In this module, we will explore the concept of decision errors in hypothesis testing. We will use MLS (Major League Soccer) training facility data to explore Type I and Type II errors.

Inter Miami CF’s built training facilities that opened in 2020. One of the fields is adjacent to their home stadium and can be seen in the background of the image below.

Image Source: Cornfield948, CC BY-SA 3.0, via Wikimedia Commons

In the last decade (2014-2023) more than half of all MLS teams opened new training facilities, and several more clubs have plans to build new facilities soon. These cutting edge facilities are designed to provide players with the best possible environment to train and develop, hopefully translating to better performance on the field.

But these new facilities come at a high cost. According to the MLS, between 2017 and 2020 over 400 million dollars were spent on training facilities. For reference, Atlanta United FC’s new training facility, which opened in 2017, cost $60 million. Inter Miami, a relatively new expansion team, opted to spend $40 million on their training facilities, which sprawl over 25 acres and include 7 fields.

All this money being spent raises some important questions though. Do these new, state-of-the-art facilities lead to better performance on the field though? What are some potential consequences of claiming they make a difference when they don’t? What are some potential consequences of claiming they don’t make a difference when they do?

We will explore these questions and more as we kick off our exploration of hypothesis testing and decision errors. For our purposes we will consider any team with a training facility that opened in 2014 or later to have a new training facility and any team with a training facility that opened before 2014 to have an old training facility.

Learning Objectives

By the end of this module, you should be able to:

Understand the basic concepts of hypothesis testing
Define Type I errors
Define Type II errors
Explain the relationship between Type I and Type II errors

Research Questions

What could be a consequence of claiming that new training facilities lead to better performance on the field when they don’t?
What could be a consequence of claiming that new training facilities don’t lead to better performance on the field when they do?
What type of error is worse to make?

Terms to Know

ON THE RISE New teams like St. Louis City SC have helped fuel the MLS’s growth. St. Louis City SC joined the league in 2023 and has already made a splash.

Ratings, attendance, and revenue have all increased dramatically over the last decade.

Image Source: IagoQnsi, CC BY-SA 4.0, via Wikimedia Commons

Soccer Vocabulary

Let’s knock out some soccer terminology before we head into hypothesis testing and decision errors.

MLS: Major League Soccer.

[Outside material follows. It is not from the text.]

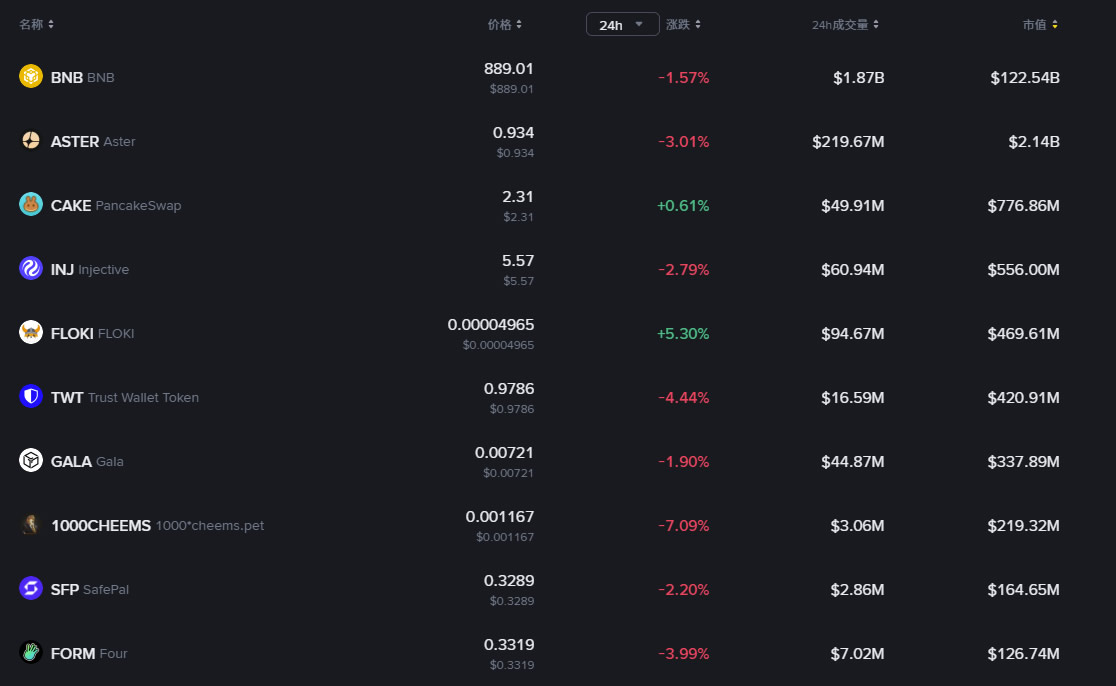Image resolution: width=1116 pixels, height=686 pixels.
Task: Click FLOKI's +5.30% change value
Action: click(683, 334)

The top professional soccer league in the United States and Canada.
Match: A soccer game
Points per Match Played: The average number of points a team earns per match played. In MLS, a team earns 3 points for a win, 1 point for a draw, and 0 points for a loss. This is not the amount of goals scored per match.
Training Facility: A facility where a team practices and trains. These facilities can include fields, gyms, locker rooms, and more. Often these teams share facilities with other teams in the organization.
Table: The standings in a league. Teams are ranked by the number of points they have earned. The team with the most points is at the top of the table.

Data Exploration

Let’s take a quick look at the data that will be used for this module and calculate some basic summary statistics. The data includes the points per match played for MLS teams in 2023 and when their current training facility opened. For the sake of this module, we will consider any facility opened within 10 years of 2023 to be a new facility. There are 17 teams with new training facilities and 12 teams with old training facilities in the data.

Fun Fact: The top team in the MLS in 2023, FC Cincinnati, averaged 2.03 points per match. They opened a new training facility in 2019.

Below are the 2023 points per match played for teams with new training facilities.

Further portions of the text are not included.